_BRIEF_:
Leave the pictures in the listing below aside and reproduce exactly the lines starting with the one with "Click the word" and going on through the one with "the purple star", both ends included.

_STUDY MATERIAL_:
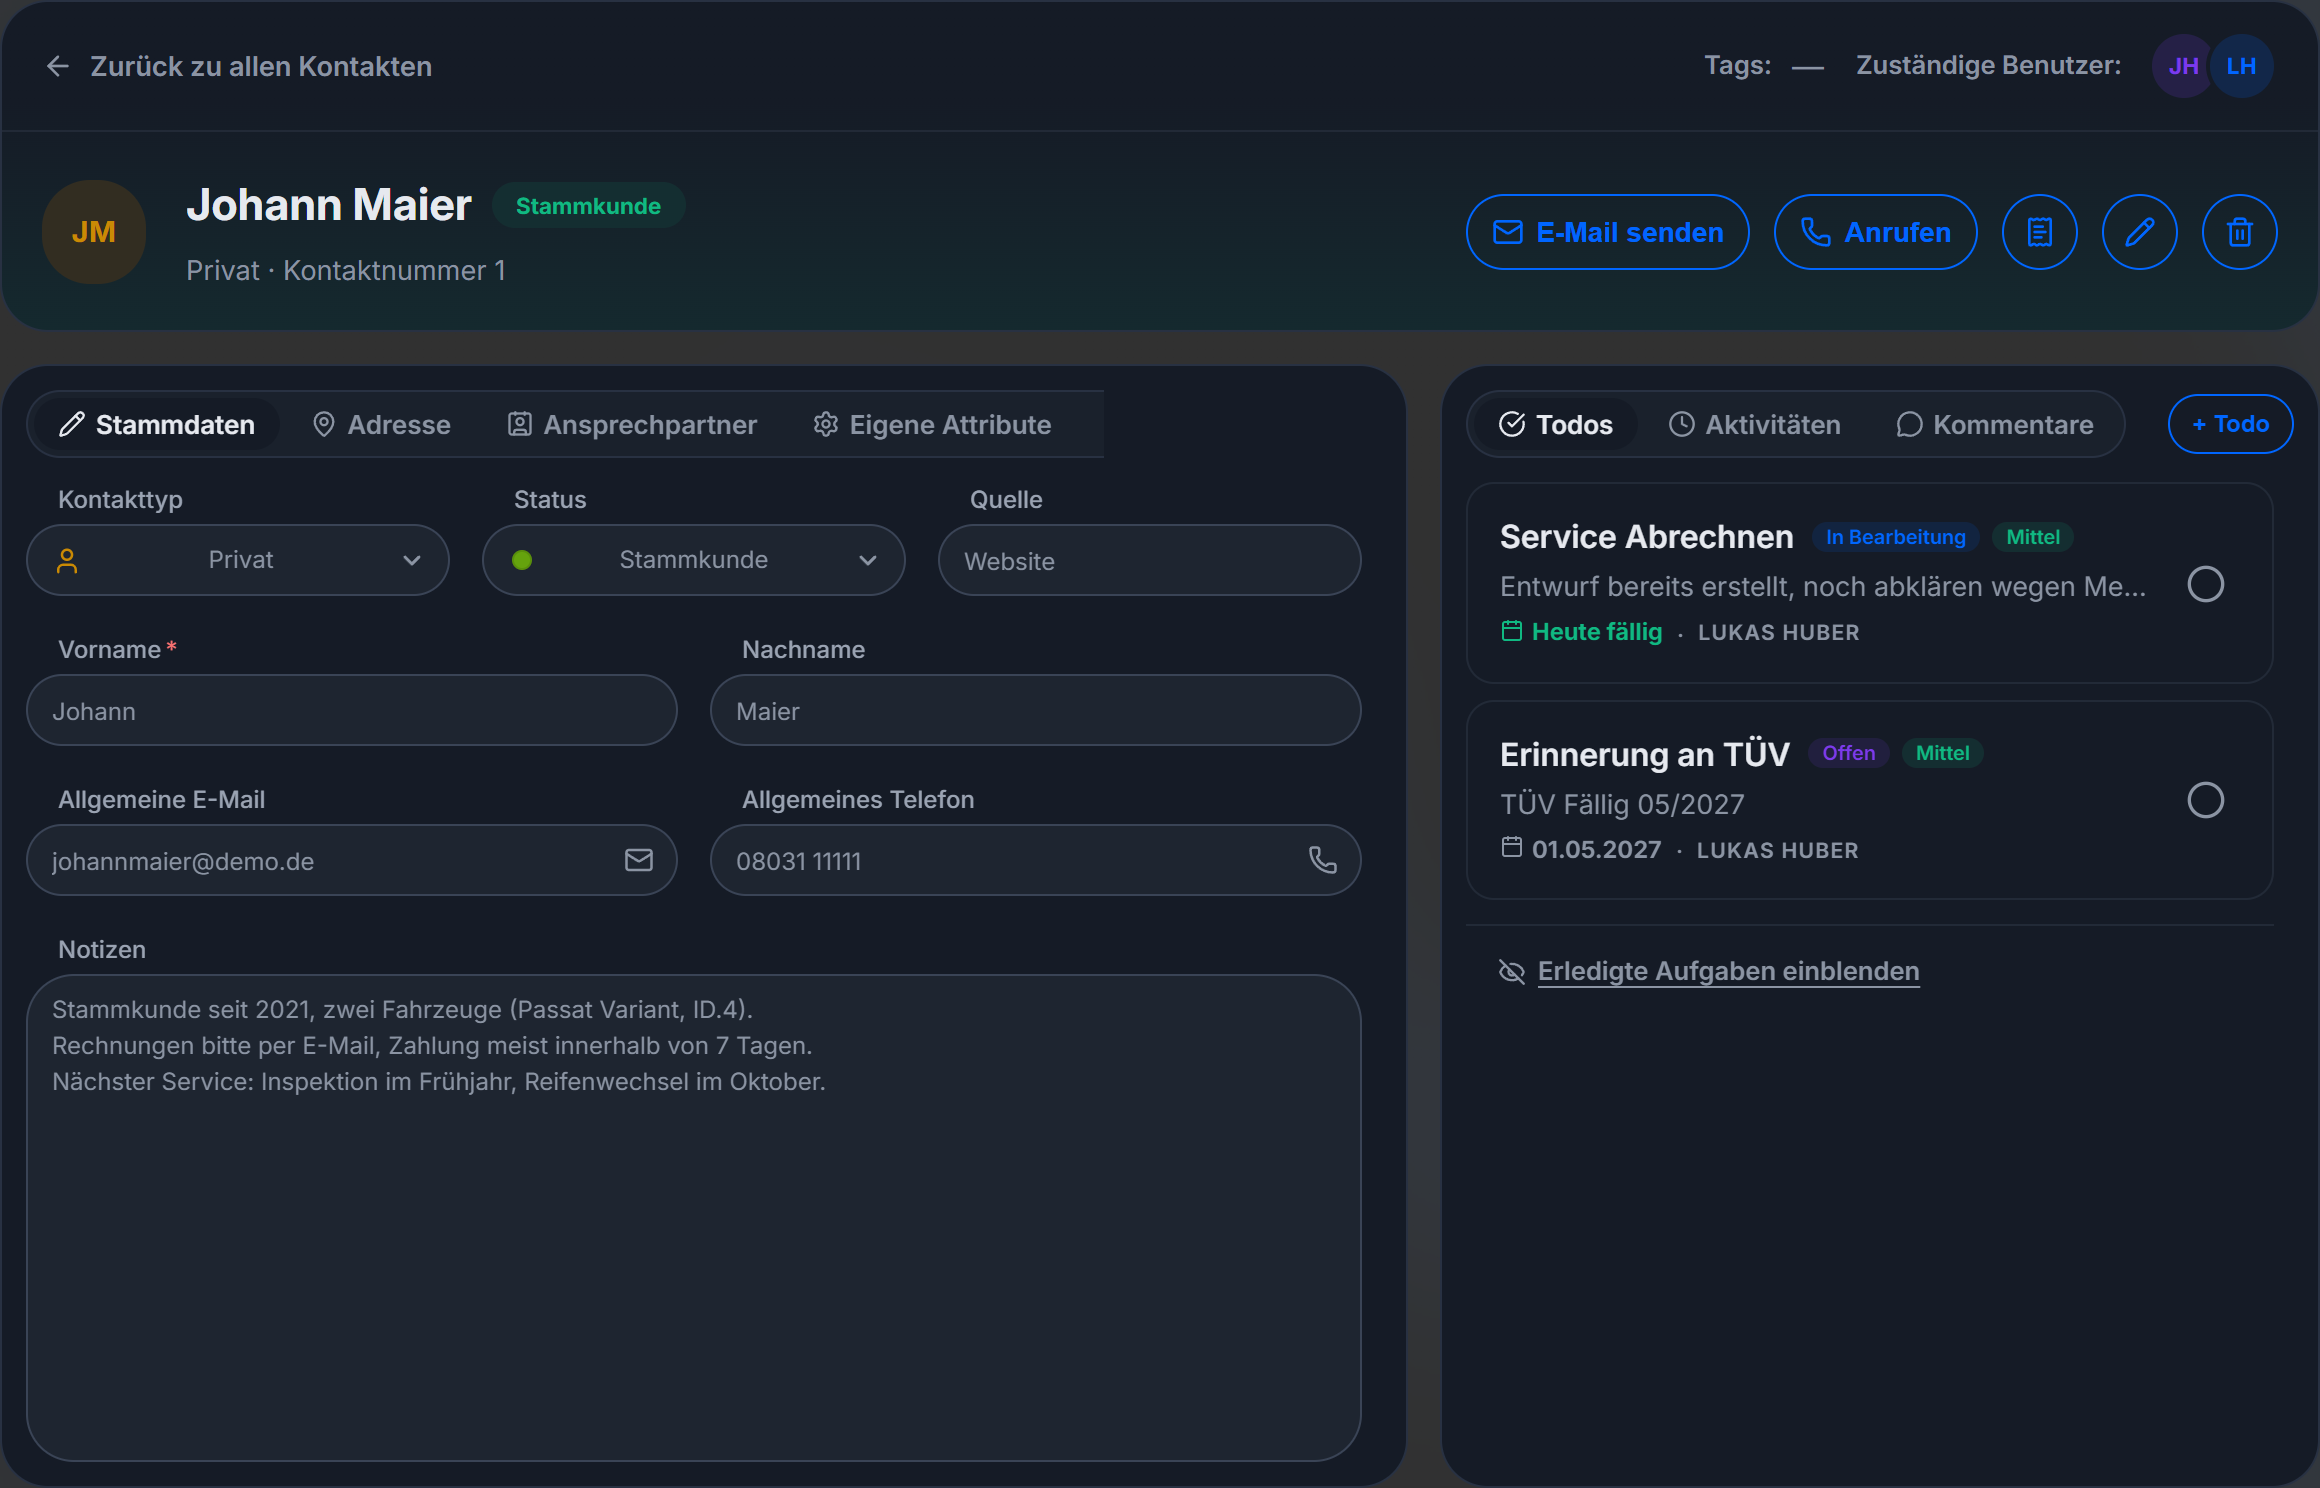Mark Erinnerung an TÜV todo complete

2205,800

* * *

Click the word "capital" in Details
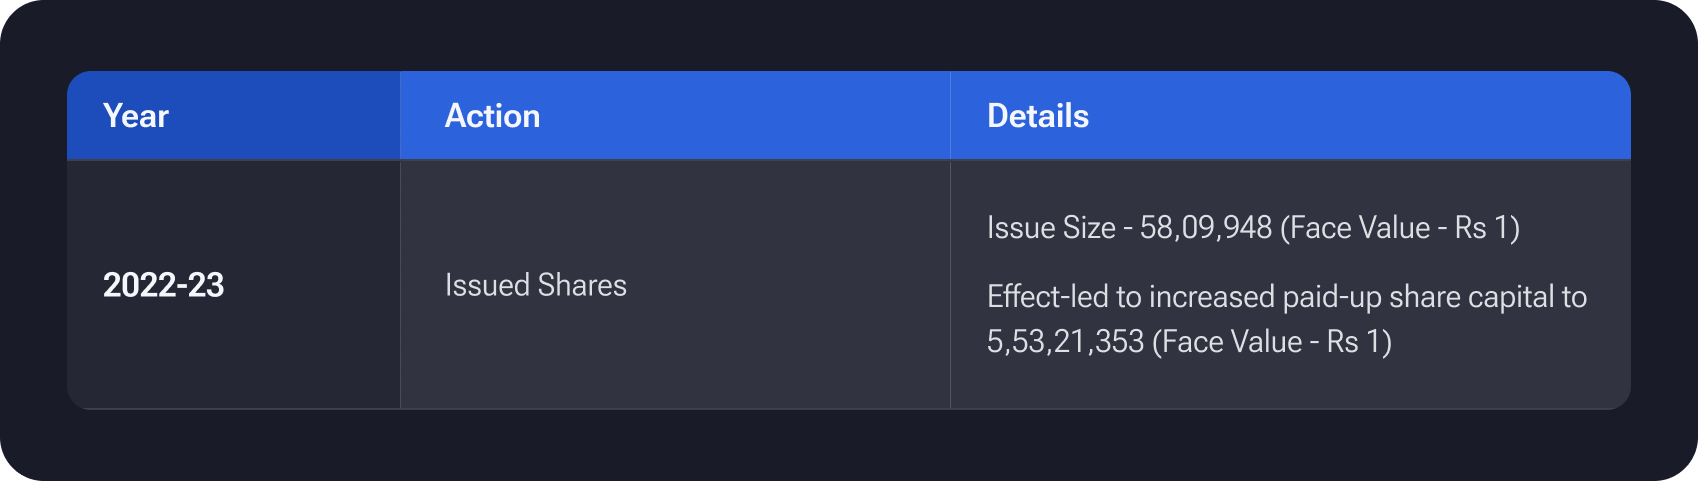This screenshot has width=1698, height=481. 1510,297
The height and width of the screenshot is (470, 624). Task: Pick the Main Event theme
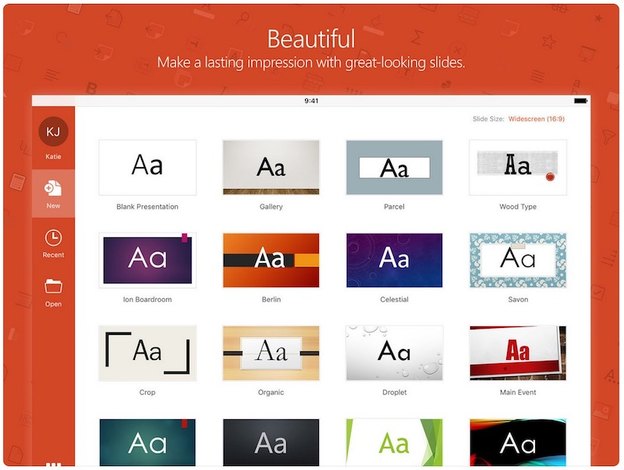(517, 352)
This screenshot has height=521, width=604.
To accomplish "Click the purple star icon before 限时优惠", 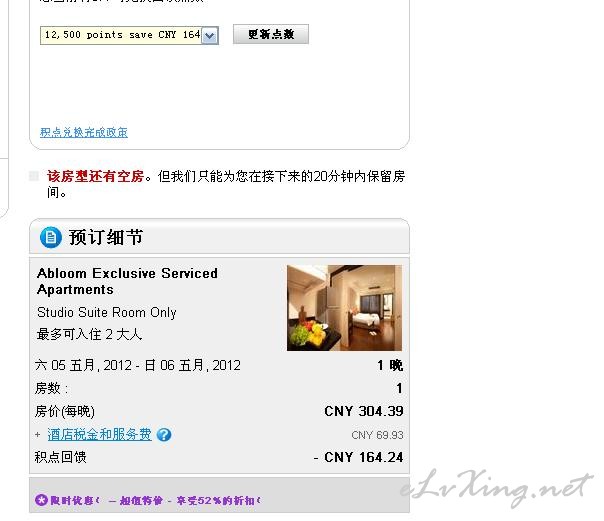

...

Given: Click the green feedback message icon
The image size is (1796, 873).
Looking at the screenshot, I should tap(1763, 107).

_WRITTEN RESPONSE_:
Click the word "capital" in Details
This screenshot has width=1698, height=481. 1510,297
The height and width of the screenshot is (470, 624). Task: Pick the Main Event theme
(517, 352)
This screenshot has height=521, width=604.
To accomplish "Click the purple star icon before 限时优惠", 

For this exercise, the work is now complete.